Lani Arredondo imparte seminarios sobre competencias y habilidades prácticas para mejorar el rendimiento en el trabajo, con reconocimiento a su trabajo en publicaciones como ‘Success’ (fundada en 1897 y enfocada en el crecimiento personal y profesional) y ‘Wall Street Journal’. En ‘Comunicar eficazmente’ propone una (asequible) guía de 24 pasos de “estrategias sensatas y prácticas”, con ideas, sugerencias, listados, etc., para hacer más amena y práctica la lectura, en un ordenado ejemplo de ‘common sense’.

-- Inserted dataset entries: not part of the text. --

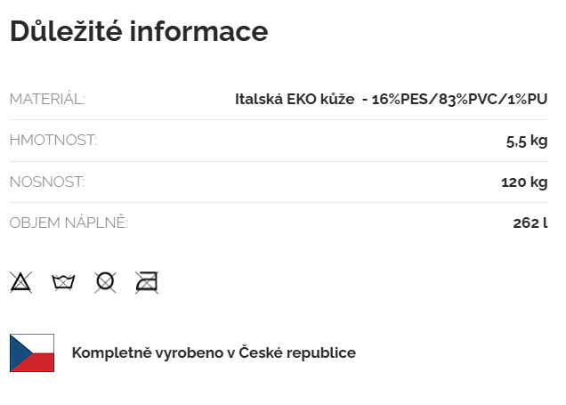The height and width of the screenshot is (405, 566).
Task: Click the 'NOSNOST:' label
Action: point(47,182)
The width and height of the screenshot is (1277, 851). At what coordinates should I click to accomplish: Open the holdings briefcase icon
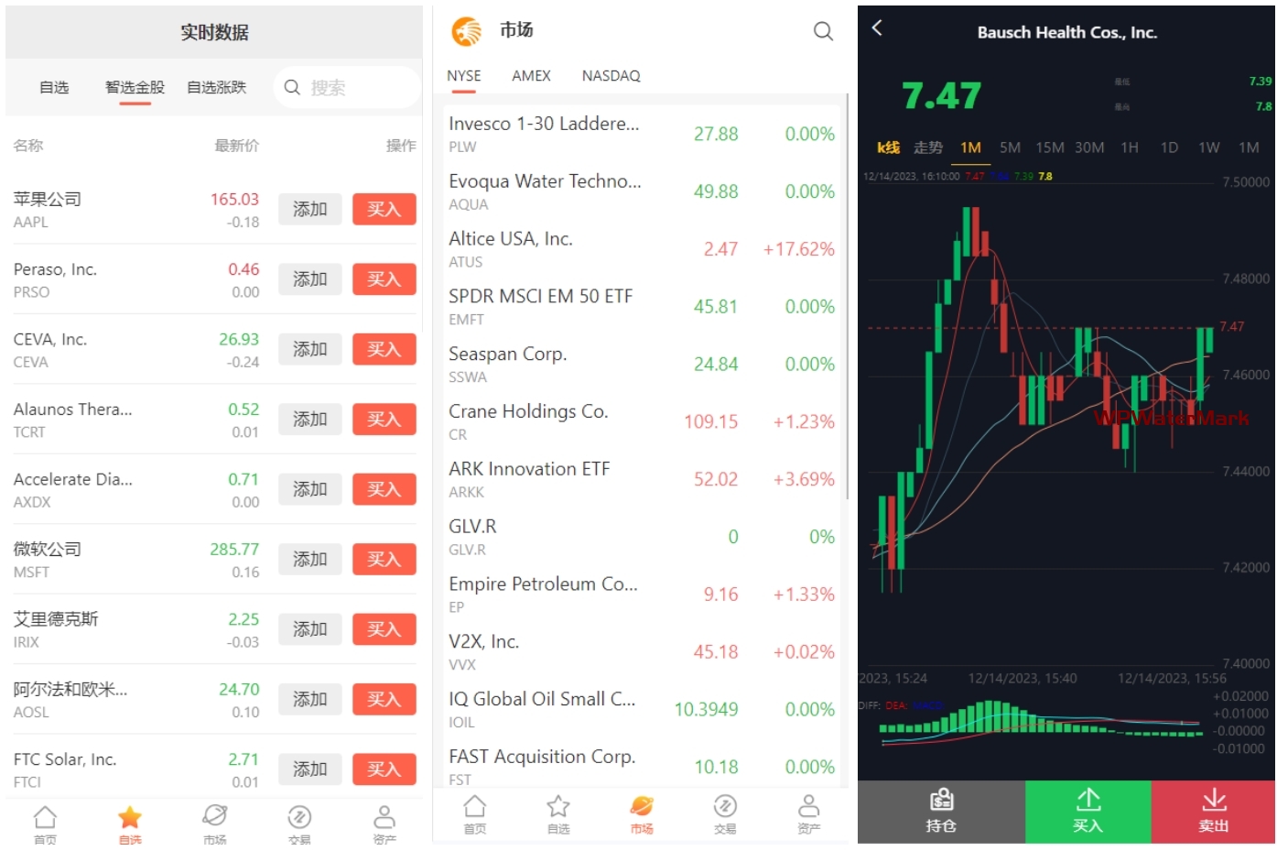[940, 801]
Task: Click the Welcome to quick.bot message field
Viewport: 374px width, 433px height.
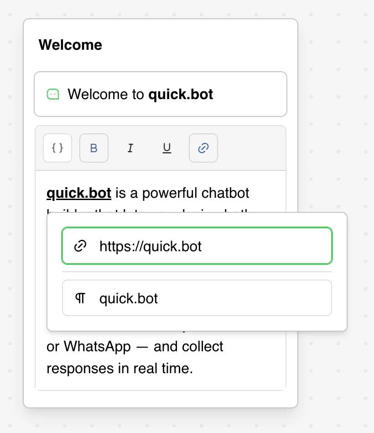Action: (x=161, y=94)
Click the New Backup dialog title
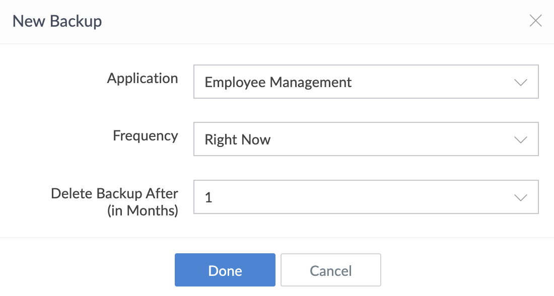Viewport: 554px width, 296px height. pos(57,21)
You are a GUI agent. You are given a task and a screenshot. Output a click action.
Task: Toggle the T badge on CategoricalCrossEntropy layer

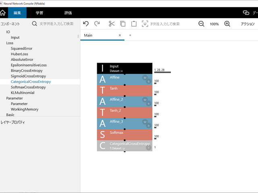pos(148,148)
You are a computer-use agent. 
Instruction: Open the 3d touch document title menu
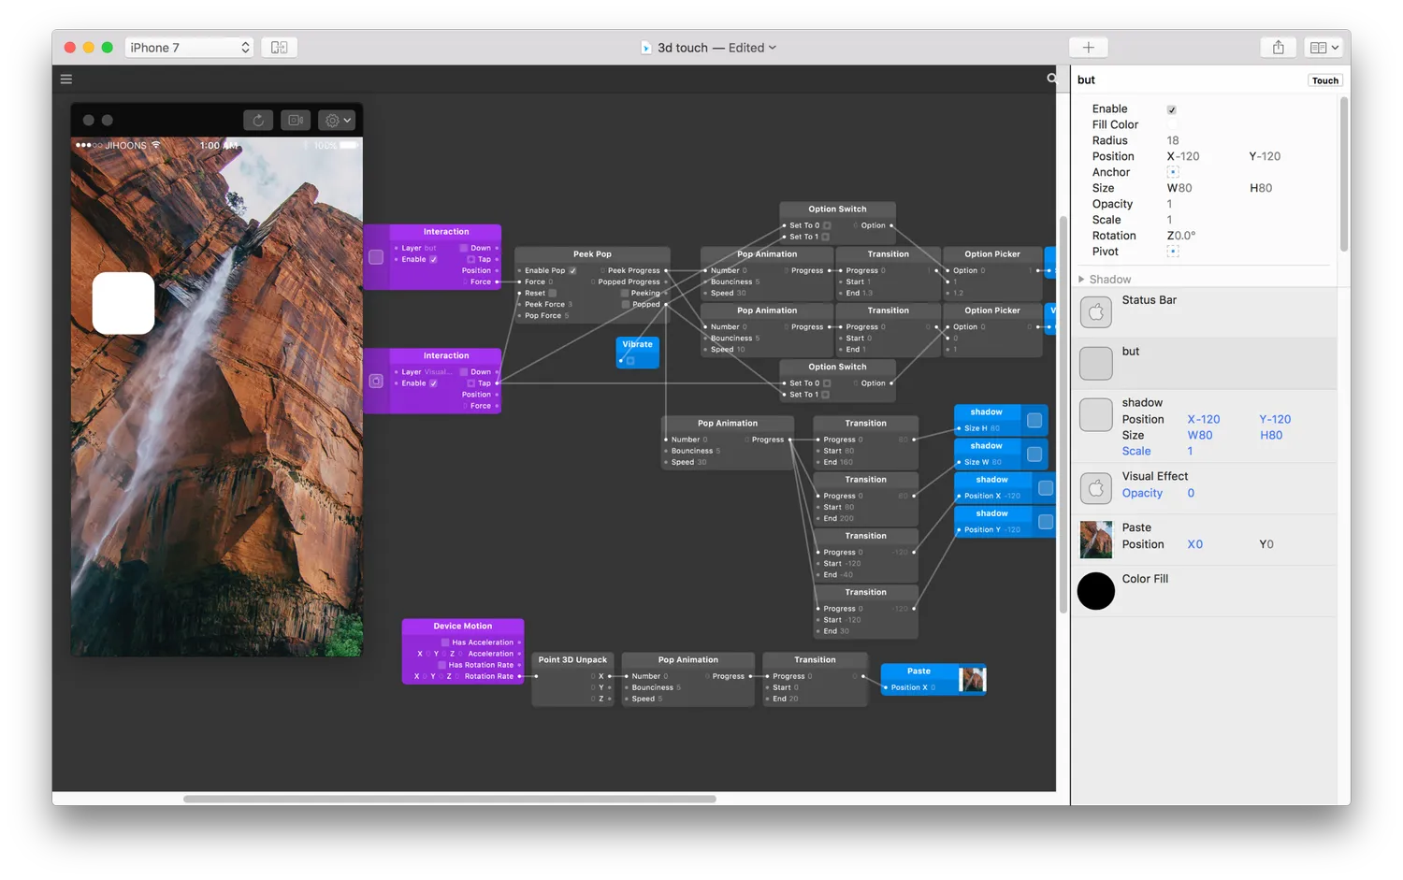pos(716,48)
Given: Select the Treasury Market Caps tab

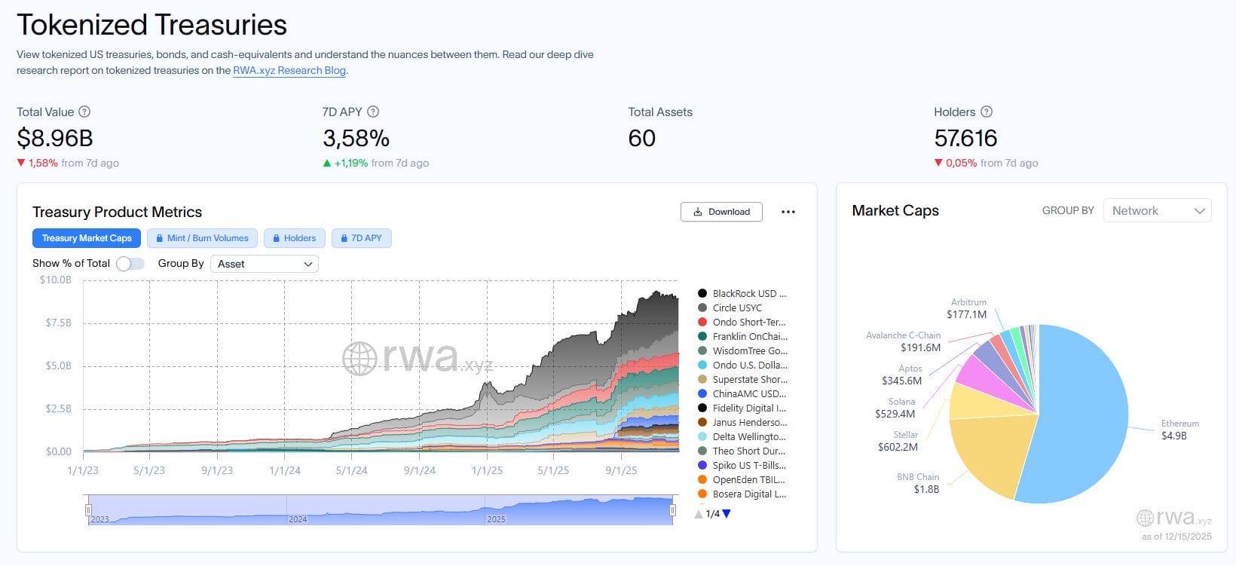Looking at the screenshot, I should coord(87,238).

La comunicación eficaz empieza por entender al receptor
En este contexto, aplicable tanto al trabajo con un cliente como al del propio equipo, Arredondo incide en la relevancia de tener en cuenta al emisor y al receptor, base de bases de la comunicación, pero también al perceptor (“las percepciones son cruciales en todo tipo de comunicación”), por lo que es muy sano comenzar el contacto analizando la perspectiva de quienes serán nuestros receptores. A la hora de expresarse oralmente, se recomienda optar por la moderación sin incurrir en la monotonía y cuando toque contacto visual, Arredondo incluye una serie de consejos de ‘lenguaje corporal’.
Otro de los consejos a tener en cuenta es el de no reaccionar ante comportamientos extremos (“tómese un respiro para dejar que las emociones amainen”), así como el de afrontar la relación comunicativa con los ‘diseñadores’ (los más preocupados por la exactitud, por los detalles) y la irrenunciable necesidad de no perder de vista el ‘preguntar, observar, escuchar’.
Correcciones, reuniones y e-mails: claves del día a día profesional
En el caso de la necesidad de corregir a alguien del equipo, Arredondo vuelve a afianzarse en el sentido común para recomendar que cualquier corrección se debe hacer inmediatamente, pero en privado (“nuca corrija a nadie delante de otras personas”), con empleo de señales rápidas y simples, con sensibilidad ante los estados de ánimo, etc. Y señala otros aspectos esenciales (y de recomendable gestión eficiente) como las reuniones (recordando los papeles de ‘líder’, ‘moderador’, ‘cronometrador’ y ‘registrador’), las presentaciones (designando puntos principales, creando transiciones eficaces, diseñando el resumen y cierre, etc.) y la gestión de los e-mails (por ejemplo, “léalo, en voz alta. ¿Ha comunicado de forma suficientemente efectiva para conseguir la reacción que desea del destinatario?…).